Another family member received urgent treatment related to the sudden emergence of a kidney stone which required responsive, timely management and follow up. Timely care resulted in access to laser surgery to remove the stone and prevent further damage. Care related to rapidly advancing early dementia was provided for another friend’s spouse. This did not come without persistent advocacy for the escalating situation but when the care was needed it was there and resulted in placement of the spouse in a care facility directly from respite. 

In the summer of 2021, a homeless encampment established itself in the Old St Vital Business Improvement Zone. This presented our Biz board with some new challenges. There were reports of increased crime, vandalism, store fronts being smashed, and some businesses were looted. There was stolen power from local businesses and an accumulation of stolen goods from surrounding residential break ins. Safety for both the homeless individuals and the residents and businesses became front and centre as fires were being started as a source of heat and cooking. The board worked with Winnipeg police and Winnipeg Fire Paramedic services to address the urgent issues, but it wasn’t until we connected with St. Boniface Street Links that there was a positive outcome. The team at Street Links connected with everyone to offer them housing and linkages to services in health, mental health, addictions, or employment services. Every individual was housed, and Street Links worked to restore the riverbank to its natural state. 

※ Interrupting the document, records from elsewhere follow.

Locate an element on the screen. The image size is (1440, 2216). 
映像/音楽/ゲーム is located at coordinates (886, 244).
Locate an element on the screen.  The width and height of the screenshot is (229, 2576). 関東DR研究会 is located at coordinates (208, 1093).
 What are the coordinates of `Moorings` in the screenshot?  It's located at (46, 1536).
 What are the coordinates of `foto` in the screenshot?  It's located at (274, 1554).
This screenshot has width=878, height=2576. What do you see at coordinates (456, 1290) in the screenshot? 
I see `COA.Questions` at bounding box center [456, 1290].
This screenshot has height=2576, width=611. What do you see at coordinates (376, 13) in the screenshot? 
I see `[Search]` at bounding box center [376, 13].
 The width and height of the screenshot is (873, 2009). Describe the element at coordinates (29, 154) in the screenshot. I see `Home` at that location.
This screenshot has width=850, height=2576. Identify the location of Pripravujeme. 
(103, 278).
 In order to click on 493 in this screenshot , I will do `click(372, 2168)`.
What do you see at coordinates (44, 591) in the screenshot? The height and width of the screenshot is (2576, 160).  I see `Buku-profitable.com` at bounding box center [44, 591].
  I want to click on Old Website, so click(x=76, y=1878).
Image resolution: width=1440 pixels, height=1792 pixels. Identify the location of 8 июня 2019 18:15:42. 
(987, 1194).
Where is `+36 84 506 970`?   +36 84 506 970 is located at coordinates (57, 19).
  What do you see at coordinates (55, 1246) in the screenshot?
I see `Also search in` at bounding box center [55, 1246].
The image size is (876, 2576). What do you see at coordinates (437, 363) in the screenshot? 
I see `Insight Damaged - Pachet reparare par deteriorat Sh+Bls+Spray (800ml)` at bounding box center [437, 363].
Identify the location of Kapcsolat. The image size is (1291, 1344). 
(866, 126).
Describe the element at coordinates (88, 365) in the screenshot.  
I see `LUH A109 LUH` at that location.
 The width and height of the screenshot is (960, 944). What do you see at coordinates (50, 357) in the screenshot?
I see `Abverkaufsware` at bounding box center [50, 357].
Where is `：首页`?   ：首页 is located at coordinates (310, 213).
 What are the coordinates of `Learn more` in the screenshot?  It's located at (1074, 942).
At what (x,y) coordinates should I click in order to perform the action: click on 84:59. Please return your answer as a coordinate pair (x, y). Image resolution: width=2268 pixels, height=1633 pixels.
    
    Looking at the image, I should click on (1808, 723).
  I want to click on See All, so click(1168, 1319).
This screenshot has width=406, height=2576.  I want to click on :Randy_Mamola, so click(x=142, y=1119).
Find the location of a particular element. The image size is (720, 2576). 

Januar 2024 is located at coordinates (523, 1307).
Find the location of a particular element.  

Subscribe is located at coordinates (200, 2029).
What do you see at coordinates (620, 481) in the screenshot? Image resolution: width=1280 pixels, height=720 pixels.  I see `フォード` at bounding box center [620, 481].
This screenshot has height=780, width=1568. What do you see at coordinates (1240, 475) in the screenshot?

None of these circumstances are easy for families to deal with. Every family has different challenges in terms of when and how to access care or supports. The stories I share did not happen without the emotional rollercoaster and feelings of being left out of the system or forgotten along the way. What they have in common is the best outcome that could be hoped for regardless of the pandemic. I share these stories to provide a more hopeful perspective about the state of our world.

Extreme examples exist and help to put emphasis on issues, they are not the only experience available to people. I understand and support advocates who are pushing for change and lessons to be understood from crisis situations. This constant negative narrative, however, takes away from the hard work of the dedicated front-line workers who have managed to ensure service delivery in extreme circumstances. I think it’s time for us to move towards understanding and collaboration to create solutions and prevent the failures from being repeated. This is the space where hope can grow.